* WHAT TO PRODUCE:
Line count for "agent": state how many lines of the data below include it, and output nothing more.

══ EXCERPTED DATA ══

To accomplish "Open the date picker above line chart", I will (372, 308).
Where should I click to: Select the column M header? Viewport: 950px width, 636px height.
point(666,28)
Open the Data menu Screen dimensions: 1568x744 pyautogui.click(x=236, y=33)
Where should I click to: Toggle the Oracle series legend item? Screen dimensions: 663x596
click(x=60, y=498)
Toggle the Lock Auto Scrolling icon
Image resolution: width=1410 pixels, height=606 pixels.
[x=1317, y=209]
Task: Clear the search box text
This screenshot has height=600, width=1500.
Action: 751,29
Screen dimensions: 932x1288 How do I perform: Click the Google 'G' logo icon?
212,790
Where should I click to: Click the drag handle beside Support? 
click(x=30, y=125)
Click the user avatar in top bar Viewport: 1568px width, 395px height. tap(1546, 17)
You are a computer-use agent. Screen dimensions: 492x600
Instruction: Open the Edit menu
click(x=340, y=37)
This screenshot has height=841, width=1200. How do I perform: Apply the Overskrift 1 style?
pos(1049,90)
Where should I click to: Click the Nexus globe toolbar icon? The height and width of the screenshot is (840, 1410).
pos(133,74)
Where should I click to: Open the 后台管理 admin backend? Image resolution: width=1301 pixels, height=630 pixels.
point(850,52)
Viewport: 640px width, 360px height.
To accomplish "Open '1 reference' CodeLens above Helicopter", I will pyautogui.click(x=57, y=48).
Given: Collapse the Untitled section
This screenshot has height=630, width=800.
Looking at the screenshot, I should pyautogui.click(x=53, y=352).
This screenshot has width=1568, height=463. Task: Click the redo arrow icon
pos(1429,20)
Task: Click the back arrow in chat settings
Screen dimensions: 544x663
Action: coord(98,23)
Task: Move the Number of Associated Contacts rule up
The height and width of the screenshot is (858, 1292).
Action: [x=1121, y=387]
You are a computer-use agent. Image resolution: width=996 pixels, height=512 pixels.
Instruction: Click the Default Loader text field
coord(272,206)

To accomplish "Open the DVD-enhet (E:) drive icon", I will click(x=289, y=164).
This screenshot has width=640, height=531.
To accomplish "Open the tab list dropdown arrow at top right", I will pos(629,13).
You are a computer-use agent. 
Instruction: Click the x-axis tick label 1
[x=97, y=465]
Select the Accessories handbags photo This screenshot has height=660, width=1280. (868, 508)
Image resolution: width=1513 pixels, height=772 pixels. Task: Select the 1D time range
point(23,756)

═══

* OUTPUT FOR THIS EXERCISE:
3